A 2015 meta-analysis, conducted to assess the safety profile of LABAs and LAMAs for severe arrhythmias (including atrial fibrillation and other tachyarrhythmias), showed no statistically significant differences among all the agents [22]. Salmeterol showed a lower cardiovascular mortality risk versus placebo and tiotropium (Respimat Soft Mist Inhaler; Boehringer Ingelheim GmbH, Ingelheim am Rhein, Germany). Tiotropium was associated with higher cardiovascular mortality risk. However, in another context, tiotropium was shown to be more effective in reducing exacerbations than salmeterol and indacaterol, regardless of association with inhaled corticosteroids [27, 28]. Moreover, the UPLIFT study (Understanding Potential Long-term Impacts on Function with Tiotropium), a double-blind, randomised, placebo-controlled clinical trial conducted on >6000 patients (followed up for 4 years), revealed a reduced acute myocardial infarction and cardiovascular mortality incidence versus placebo [29]. Thus, tiotropium is considered the gold standard drug as monotherapy. The TIOSPIR study (TIOtropium Safety and Performance In Respimat) also showed that different formulations of tiotropium (Respimat at a dose of 2.5 or 5 μg and HandiHaler at 18 μg; both from Boehringer Ingelheim GmbH) had a similar risk of death [30]. Furthermore, the risk of exacerbation and major adverse cardiovascular events did not differ significantly among the three treatment groups [30], or upon switching patients from tiotropium HandiHaler to tiotropium Respimat [31].

Current evidence supports the safety of aclidinium [32] and glycopyrronium [33, 34], with no substantial differences with other LAMAs.

The aforementioned 2015 meta-analysis revealed no significant differences in cardiovascular safety profile between combination therapy with LAMA plus LABA and monotherapy [22]. Several reviews and meta-analyses assessing the effectiveness and safety of LAMAs and LABAs in COPD patients have demonstrated that dual bronchodilation is effective and safe, with no increase in adverse events when compared with monotherapies [24, 25, 35]. Moreover, the FLAME study (which studied the effect of indacaterol­–glycopyrronium versus salmeterol–fluticasone on COPD exacerbations) showed no evidence of significant cardiovascular death or cardiac pump failure, supporting a good safety profile of the LABA (indacaterol)/LAMA (glycopyrronium) association [36].

Unfortunately, these studies often involve a selected patient population.
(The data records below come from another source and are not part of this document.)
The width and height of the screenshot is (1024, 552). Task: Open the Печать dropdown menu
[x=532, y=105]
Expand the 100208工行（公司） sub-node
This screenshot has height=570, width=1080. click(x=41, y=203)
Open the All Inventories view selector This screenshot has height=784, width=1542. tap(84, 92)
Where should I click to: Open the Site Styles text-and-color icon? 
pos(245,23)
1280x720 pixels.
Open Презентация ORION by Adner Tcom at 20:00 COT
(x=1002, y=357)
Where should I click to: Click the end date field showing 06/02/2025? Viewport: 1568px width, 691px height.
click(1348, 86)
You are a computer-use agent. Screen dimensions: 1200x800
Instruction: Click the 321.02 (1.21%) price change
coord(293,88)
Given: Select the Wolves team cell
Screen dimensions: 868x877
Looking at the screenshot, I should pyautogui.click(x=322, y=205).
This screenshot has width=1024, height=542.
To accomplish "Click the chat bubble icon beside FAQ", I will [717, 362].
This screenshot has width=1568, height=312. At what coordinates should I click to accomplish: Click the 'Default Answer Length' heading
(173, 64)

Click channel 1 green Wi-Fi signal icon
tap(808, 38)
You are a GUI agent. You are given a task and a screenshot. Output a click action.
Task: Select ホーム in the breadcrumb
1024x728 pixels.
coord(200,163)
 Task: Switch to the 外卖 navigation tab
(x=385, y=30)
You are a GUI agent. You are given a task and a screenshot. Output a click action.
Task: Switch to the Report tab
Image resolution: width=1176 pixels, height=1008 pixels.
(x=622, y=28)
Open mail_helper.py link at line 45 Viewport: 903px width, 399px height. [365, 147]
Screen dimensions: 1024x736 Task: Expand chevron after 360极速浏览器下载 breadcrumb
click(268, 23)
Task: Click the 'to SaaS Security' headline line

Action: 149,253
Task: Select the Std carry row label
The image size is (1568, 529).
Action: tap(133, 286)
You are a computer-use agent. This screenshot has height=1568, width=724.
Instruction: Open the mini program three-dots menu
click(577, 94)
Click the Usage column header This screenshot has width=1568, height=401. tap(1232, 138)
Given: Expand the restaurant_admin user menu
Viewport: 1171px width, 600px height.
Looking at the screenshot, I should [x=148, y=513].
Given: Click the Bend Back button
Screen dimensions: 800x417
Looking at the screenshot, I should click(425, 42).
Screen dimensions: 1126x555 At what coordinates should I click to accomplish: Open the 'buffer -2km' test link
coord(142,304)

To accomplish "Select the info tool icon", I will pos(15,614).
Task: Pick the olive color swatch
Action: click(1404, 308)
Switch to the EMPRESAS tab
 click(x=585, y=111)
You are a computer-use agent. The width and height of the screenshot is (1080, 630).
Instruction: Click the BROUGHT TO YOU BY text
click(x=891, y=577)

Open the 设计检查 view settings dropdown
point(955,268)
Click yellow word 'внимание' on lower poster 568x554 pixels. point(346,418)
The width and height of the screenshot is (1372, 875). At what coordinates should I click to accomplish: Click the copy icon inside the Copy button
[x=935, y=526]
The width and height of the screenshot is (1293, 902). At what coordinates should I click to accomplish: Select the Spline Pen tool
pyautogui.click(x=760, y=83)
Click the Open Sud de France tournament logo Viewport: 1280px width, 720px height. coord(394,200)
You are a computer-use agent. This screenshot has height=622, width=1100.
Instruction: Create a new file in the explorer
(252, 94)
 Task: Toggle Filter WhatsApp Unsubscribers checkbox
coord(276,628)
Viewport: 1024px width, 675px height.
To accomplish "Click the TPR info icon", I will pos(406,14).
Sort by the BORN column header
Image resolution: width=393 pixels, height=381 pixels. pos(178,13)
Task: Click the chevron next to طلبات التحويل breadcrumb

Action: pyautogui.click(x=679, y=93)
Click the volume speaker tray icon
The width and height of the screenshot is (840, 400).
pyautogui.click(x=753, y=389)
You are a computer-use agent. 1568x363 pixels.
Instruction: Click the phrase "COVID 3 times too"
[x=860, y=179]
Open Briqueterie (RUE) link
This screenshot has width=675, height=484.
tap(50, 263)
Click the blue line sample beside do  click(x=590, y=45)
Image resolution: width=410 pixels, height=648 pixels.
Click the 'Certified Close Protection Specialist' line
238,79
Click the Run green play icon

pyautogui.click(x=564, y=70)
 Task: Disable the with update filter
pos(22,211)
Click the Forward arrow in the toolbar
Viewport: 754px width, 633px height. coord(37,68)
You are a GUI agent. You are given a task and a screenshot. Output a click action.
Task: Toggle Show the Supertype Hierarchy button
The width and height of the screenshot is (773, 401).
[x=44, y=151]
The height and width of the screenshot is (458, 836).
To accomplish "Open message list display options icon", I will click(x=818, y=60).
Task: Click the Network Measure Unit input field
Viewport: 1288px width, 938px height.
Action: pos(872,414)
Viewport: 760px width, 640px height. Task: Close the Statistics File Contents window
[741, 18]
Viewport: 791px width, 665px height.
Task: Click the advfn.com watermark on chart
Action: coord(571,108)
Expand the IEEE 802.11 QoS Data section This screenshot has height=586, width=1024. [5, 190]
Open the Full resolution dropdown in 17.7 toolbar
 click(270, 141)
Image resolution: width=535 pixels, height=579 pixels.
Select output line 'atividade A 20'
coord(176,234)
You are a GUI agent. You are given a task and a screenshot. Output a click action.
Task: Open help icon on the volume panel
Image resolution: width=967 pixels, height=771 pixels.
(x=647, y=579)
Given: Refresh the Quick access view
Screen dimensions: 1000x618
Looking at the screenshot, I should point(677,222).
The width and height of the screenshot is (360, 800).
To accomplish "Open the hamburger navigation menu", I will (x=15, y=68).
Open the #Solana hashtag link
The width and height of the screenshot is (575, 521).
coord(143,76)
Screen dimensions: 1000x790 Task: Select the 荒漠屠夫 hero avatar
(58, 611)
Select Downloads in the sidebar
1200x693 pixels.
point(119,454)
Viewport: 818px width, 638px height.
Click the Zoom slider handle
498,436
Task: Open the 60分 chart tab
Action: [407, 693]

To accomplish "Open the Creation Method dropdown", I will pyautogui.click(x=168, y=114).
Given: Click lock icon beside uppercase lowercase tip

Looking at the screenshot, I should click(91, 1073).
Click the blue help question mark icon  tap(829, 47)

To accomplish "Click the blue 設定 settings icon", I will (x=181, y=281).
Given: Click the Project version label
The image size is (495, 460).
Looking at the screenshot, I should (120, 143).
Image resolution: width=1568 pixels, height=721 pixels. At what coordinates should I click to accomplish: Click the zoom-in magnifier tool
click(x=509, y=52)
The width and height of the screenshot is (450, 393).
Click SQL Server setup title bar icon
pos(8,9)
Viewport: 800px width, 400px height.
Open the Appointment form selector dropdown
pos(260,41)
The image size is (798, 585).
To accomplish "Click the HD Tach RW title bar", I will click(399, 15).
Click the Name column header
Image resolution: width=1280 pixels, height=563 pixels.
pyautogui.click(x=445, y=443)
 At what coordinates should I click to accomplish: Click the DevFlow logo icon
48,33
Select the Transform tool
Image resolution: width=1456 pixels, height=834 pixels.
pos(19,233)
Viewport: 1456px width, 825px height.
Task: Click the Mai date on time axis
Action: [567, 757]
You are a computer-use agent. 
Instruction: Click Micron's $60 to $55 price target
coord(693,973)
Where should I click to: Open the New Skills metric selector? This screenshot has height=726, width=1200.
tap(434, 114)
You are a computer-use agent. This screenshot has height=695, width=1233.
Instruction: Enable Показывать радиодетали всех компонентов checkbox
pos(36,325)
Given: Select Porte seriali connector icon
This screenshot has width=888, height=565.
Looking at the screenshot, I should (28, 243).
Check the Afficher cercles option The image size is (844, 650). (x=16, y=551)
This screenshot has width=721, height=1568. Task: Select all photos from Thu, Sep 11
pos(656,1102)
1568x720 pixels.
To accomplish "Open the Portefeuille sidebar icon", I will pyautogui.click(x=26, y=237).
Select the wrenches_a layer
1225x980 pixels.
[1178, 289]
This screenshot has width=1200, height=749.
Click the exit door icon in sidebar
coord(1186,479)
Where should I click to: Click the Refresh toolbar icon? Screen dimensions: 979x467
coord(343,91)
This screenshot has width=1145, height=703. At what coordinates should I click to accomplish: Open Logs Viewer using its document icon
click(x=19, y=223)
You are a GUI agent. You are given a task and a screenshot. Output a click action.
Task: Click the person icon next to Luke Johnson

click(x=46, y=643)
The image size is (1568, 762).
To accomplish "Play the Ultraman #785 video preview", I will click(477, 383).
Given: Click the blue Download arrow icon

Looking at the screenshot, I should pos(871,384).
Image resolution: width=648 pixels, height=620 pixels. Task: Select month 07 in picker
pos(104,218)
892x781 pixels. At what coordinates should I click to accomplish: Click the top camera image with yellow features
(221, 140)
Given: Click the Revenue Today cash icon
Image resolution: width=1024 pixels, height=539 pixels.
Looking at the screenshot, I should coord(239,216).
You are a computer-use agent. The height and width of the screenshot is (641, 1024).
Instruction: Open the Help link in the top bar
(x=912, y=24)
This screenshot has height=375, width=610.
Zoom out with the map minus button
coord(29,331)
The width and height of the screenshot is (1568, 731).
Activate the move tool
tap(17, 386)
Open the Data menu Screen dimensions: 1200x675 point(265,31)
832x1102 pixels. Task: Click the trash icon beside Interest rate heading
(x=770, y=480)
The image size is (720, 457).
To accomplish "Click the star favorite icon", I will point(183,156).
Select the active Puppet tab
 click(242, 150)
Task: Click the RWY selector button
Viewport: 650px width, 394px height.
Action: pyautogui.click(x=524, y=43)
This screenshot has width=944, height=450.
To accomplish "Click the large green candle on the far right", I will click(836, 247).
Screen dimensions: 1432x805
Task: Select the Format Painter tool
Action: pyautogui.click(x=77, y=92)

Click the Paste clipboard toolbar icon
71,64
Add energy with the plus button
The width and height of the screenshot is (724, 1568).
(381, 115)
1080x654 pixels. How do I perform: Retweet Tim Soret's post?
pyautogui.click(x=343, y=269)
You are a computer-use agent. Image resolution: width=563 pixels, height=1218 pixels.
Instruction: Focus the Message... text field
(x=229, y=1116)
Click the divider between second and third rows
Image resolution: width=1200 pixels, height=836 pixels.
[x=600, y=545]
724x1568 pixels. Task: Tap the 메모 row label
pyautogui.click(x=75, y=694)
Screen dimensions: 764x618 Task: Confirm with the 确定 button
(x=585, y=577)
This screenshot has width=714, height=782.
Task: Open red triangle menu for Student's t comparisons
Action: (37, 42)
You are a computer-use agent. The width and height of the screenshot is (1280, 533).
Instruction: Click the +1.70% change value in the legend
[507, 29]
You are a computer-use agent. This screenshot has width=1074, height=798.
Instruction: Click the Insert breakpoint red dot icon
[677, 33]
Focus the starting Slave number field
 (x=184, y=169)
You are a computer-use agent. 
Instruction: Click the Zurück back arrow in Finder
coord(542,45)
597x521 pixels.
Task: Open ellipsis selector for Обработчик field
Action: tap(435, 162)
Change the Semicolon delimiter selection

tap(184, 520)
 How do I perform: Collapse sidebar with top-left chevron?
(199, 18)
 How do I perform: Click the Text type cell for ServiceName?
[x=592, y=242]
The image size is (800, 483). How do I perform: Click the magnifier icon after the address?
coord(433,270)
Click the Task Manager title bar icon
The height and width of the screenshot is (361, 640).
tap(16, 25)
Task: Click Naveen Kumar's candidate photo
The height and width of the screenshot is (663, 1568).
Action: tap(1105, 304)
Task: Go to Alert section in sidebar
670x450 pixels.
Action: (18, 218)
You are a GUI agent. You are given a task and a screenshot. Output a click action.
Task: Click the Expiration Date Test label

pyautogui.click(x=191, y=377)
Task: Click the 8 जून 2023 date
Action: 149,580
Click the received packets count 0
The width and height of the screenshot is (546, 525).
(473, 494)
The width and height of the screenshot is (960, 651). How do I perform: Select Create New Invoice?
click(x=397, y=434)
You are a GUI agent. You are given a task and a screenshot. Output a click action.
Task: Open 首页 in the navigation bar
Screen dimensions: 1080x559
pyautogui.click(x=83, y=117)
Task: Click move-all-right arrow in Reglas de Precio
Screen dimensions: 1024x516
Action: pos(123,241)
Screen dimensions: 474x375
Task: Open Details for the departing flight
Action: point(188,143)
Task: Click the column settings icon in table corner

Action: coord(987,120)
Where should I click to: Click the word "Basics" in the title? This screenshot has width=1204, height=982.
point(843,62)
Since patients with COPD and other significant comorbidities are not included in these studies [24], these pieces of evidence may not reflect real-life clinical scenarios.

It is possible to infer that a LAMA or LABA alone, or in combination therapy, are safe if proper doses are administered in compliant patients with COPD, well-controlled cardiovascular diseases and no other relevant comorbidities. However, LAMA and LABA cardiovascular safety is reduced if they are not used correctly (i.e. overdose) or are used in patients with COPD and other significant cardiovascular diseases, QTc interval prolongation or who are on multiple drugs [24]. Therefore, they should be used with caution in these categories of patient.